Delhi High Court: Non-Filing Of Arbitral Award With Section 34 Application Renders It “Non-Est”
The Delhi High Court, in a significant ruling, has held that the failure to attach an impugned arbitral award with an application under Section 34 of the Arbitration and Conciliation Act, 1996 (A&C Act) renders the filing “non-est” in the eyes of the law. A full bench comprising Justices Rekha Palli, Navin Chawla, and Saurabh Banerjee delivered this judgment while hearing a reference made by a single judge in the case of Pragati Construction Consultants v. Union of India [FAO(OS)(COMM) 70/2024]. The Court emphasized that the filing of the arbitral award is not a mere procedural formality but an essential requirement for challenging an award under Section 34.
During the hearing, the appellant’s counsel argued that the A&C Act does not explicitly mandate the filing of the arbitral award alongside the application.
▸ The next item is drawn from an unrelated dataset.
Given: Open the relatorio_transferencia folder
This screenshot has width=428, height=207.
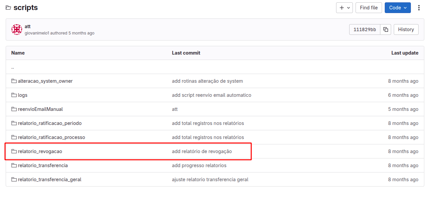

It was contended that wherever the legislature required an impugned order to be filed, it has been clearly stated, as seen in Order XLI Rule 1 of the CPC and Section 423 of the BNSS. The absence of such a provision in Section 34, along with the fact that the Delhi High Court Rules do not impose this requirement, was cited as evidence that non-filing of the award should not invalidate an application under Section 34.
On the other hand, the respondent’s counsel maintained that the Delhi High Court has consistently held that the non-filing of the arbitral award prevents the Court from assessing the grounds for challenge, making the application itself “non-est.” The intervenor further argued that since multiple amendments have been made to the A&C Act without imposing an express requirement to file the award, it cannot be considered mandatory.
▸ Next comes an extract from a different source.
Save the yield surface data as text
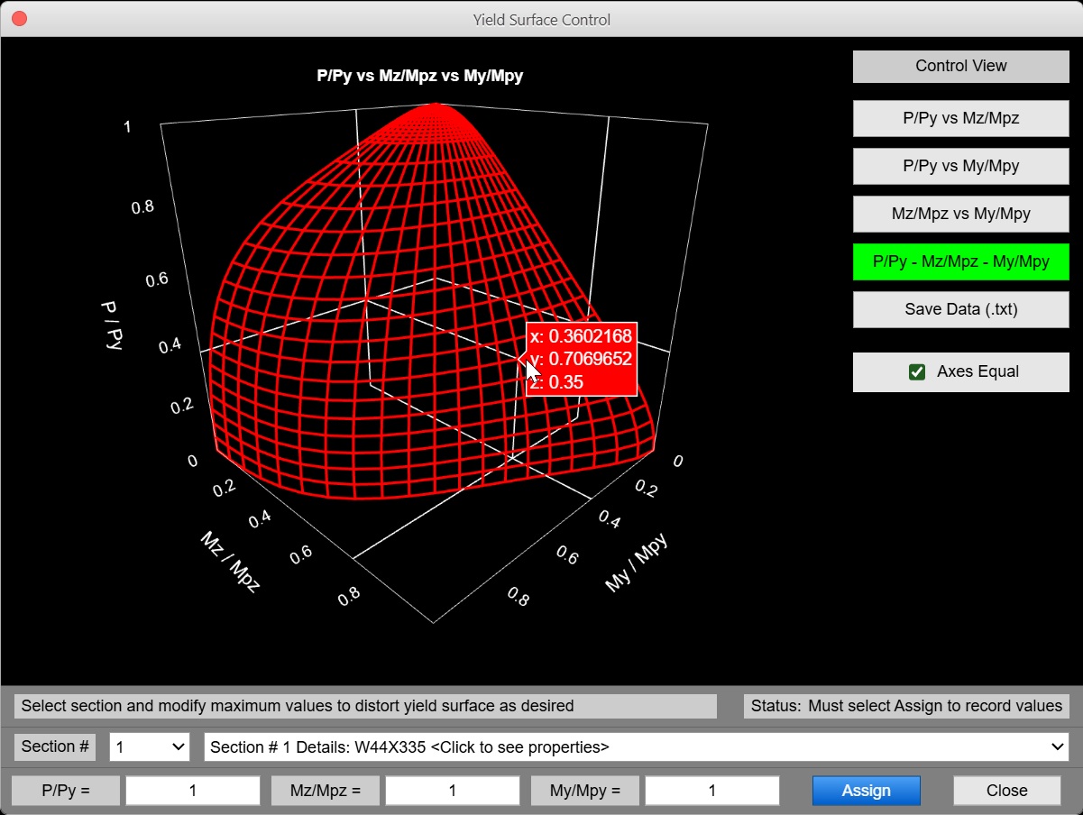Screen dimensions: 1083x815 point(960,309)
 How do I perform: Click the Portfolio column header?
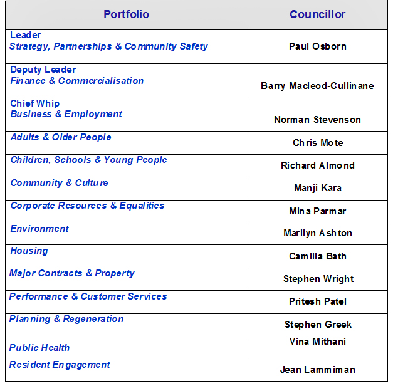point(126,14)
Analyzing the provisions of the A&C Act, the Court noted that Section 34(2)(a) allows for an arbitral award to be set aside if the applicant establishes, based on the arbitral tribunal’s record, that the proceedings suffered from procedural or substantive defects. Under Section 34(2)(b), an award can be set aside if the subject matter is not arbitrable or violates public policy, while Section 34(2A) permits the court to annul an award (excluding international commercial arbitrations) if it suffers from patent illegality on its face. The Court reasoned that without placing the impugned arbitral award on record, it would be impossible to meet the conditions set out in Section 34.
The full bench reaffirmed the position taken in previous judgments, including SKS Power Generation (Chhattisgarh) Ltd., SPML Infra Ltd. v. Graphite India Ltd. (2020), Executive Engineer National Highway Division v. S&P Infrastructure Developers (P) Ltd. (2022), ITDC v. Bajaj Electricals Ltd. (2023), NHAI v. KNR Constructions (2023), and DDA v. Gammon Engineers & Contractors Private Ltd. (2024), where courts consistently held that the non-filing of the arbitral award renders a Section 34 application “non-est.” The Court also rejected the appellant’s argument that the requirement to file an impugned order under CPC and BNSS should be extended to the A&C Act, emphasizing that arbitration law is a self-contained code, and drawing analogies from other statutes is inappropriate.
Concluding its analysis, the Delhi High Court held that the filing of the arbitral award is a mandatory requirement for an application under Section 34. The non-filing of the award renders such applications “non-est” in the eyes of the law, and consequently, the limitation period for challenging an award does not stop running unless the application is validly filed.